Taking apart a Blancpain Fifty Fathoms from the early 1950’s and a brand new one

By rolex
June 10, 2021
4 min read

The other day we distributed an extensive meeting with Peter Speake-Marin , so you could become more acquainted with a touch more about Peter, and today we’re going to have a more intensive gander at what precisely he’s doing nowadays. Other than being a nice, rational and consistently lovely individual, an upbeat and pleased father, and an incredibly skilled watchmaker, Peter deconstructs watches. What’s more, he shares this online so everybody can see it, and appreciate the watches that are being deconstructed. 

Recently Peter deconstructed a Blancpain Fifty Fathoms, or really, two! He dismantled an old Fifty Fathoms from the mid 1950’s and a fresh out of the plastic new one, the Blancpain Fifty Fathoms ref.5015-1130-52. The old one is fairly extraordinary as it is one of the early instances of the Fifty Fathoms, nowadays completely reestablished and part of the Blancpain historical center assortment. The Fifty Fathoms was one of the absolute first plunge watches to come to showcase, back in 1953. It was produced for the French naval force (military specs) to empower jumpers to imagine the excess ‘oxygen time’ during their plunges (by methods for the pivoting bezel.) An intriguing certainty is that Blancpain’s CEO at the time, Jean-Jacques Fiechter,  was an energetic beginner jumper himself and he was promptly set up to build up the watch as mentioned by the French navy.

Mind you, in an era of little dress watches, an enormous 42mm watch with a major dark pivoting bezel and long, gigantic, drags, was an unheard thing of. The Rolex Submariner ref. 6202 that was likewise presented in 1953 looks little and practically rich compared to the ‘humongous’ Fifty Fathoms. The watch was waterproof up to a profundity of 50 fathoms, and keeping in mind that we don’t utilize fathoms any longer, this equivalents 91.45 meters. At the time that was considered as the most extreme profundity that jumpers could securely reach with their oxygen combination. On the off chance that you need to peruse more about the historical backdrop of the Fifty Fathoms than please look here , however now, let’s view the old Fifty Fathoms that Peter took apart.

To find out about what Peter does, or how he gets things done over at The Naked Watchmaker, I’m showing you some screen captures of the site. Above is the development of the vintage Fifty Fathoms and each photograph shows the development as the parts are taken out. It very well may be more for hardcore watch devotees, yet additionally for reference when you’re searching for a particular watch it will assist with seeing all pieces of both the development and case/bezel in such heavenly detail.

Over the years, the plan of the Blancpain Fifty Fathoms changed a few times, so there are a few case shapes and dial plans until the mid-1970s. After a respite, because of the quartz emergency, Blancpain presented a new version of the Fifty Fathoms in 1999 (which included a metallic bezel with numerals in reliefs.) In 2007, Blancpain upgraded it and the outcome is the Fifty Fathoms that is as yet in the current assortment (and that’s a lot nearer to the vintage Fifty Fathoms regarding plan). The new Fifty Fathoms estimates 45mm in measurement, has a profundity rating of 300 meters (multiple times more than the old), and comes with an extra date work. Hence, there’s another development and a new case development. Peter dismantled this new Fifty Fathoms also, coming about again in a reasonable depiction (in words and photos) of the watch, the case, bezel, dial, development and obviously its functions.

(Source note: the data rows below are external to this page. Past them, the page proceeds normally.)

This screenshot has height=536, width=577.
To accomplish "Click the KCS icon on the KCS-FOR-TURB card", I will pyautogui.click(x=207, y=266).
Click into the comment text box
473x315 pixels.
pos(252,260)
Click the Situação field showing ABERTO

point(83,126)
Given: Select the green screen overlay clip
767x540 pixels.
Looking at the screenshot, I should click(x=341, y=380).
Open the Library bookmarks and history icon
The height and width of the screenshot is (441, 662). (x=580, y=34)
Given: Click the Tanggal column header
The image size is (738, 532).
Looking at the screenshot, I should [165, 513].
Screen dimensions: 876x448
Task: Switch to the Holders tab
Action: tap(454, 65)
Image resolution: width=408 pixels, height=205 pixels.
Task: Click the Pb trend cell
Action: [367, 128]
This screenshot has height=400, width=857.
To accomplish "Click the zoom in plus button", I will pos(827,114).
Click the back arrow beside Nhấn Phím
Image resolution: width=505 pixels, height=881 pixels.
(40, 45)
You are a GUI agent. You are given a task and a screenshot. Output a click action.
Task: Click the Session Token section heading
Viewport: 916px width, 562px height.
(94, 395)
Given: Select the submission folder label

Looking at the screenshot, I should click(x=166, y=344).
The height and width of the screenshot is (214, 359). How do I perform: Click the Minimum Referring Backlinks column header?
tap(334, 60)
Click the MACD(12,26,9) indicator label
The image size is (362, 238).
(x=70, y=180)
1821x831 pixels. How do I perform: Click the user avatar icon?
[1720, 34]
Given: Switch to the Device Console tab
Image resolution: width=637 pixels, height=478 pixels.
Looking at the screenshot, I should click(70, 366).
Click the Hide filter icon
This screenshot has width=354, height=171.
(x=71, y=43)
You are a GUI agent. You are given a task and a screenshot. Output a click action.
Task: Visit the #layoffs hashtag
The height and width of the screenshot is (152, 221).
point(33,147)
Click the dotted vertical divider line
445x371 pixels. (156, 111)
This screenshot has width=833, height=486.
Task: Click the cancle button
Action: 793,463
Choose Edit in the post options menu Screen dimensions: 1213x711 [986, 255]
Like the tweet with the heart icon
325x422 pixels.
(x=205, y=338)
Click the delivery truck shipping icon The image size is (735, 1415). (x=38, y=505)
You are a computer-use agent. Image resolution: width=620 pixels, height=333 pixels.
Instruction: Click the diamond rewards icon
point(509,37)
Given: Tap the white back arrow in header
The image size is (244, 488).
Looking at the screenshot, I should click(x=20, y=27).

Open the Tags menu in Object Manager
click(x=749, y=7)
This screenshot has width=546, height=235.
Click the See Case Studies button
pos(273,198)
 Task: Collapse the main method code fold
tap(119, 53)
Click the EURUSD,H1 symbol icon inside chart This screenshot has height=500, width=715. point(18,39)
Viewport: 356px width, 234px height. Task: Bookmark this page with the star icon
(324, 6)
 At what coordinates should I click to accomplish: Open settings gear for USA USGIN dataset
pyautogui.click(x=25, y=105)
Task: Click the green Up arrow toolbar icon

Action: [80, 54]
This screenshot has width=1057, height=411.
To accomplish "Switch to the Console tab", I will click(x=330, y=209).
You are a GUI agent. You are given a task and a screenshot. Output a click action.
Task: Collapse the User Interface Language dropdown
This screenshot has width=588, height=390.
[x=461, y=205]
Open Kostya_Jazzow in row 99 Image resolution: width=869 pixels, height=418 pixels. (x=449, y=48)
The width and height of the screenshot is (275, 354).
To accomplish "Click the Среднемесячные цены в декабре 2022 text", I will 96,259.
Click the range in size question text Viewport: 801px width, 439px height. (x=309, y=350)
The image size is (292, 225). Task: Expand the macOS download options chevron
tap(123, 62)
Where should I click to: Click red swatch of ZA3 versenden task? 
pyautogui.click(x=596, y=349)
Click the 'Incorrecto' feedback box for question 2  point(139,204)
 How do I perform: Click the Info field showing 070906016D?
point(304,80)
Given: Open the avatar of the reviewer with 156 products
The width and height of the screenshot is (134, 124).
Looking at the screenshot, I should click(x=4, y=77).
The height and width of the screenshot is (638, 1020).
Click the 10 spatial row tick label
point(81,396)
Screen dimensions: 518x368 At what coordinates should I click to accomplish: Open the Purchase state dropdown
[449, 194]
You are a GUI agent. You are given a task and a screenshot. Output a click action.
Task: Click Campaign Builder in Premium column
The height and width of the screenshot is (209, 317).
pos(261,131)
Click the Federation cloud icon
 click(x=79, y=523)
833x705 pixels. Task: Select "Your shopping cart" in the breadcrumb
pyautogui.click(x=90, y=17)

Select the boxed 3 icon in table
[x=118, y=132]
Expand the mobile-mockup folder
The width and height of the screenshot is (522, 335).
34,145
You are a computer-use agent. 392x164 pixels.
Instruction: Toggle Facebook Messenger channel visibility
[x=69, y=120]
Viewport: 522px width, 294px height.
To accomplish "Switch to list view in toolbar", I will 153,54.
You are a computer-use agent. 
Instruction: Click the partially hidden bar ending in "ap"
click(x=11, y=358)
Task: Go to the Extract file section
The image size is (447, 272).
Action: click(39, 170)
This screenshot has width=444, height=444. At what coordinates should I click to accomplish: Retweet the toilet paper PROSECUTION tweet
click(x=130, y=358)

Inside ticks type 1315, covered up under a delicate iron cap and a steel case back.

And after this, Peter begins dismantling the watch, again sharing individual photographs of essentially all the individual parts. It’s extraordinary to perceive how very much completed the parts are, notwithstanding being covered up for more often than not, and generally simply obvious to the watchmaker who’s going to support the movement.

In the packed universe of (on the web) watch distributions, it would seem that Peter found a specialty that will absolutely get a consistent after. Regardless of whether as a week after week read or as a source of perspective guide for at whatever point you need it. I want Peter to enjoy all that life has to offer deconstructing a lot more watches and making extraordinary stuff for watch lovers to gain from and to appreciate. Snap here to visit the Naked Watchmaker.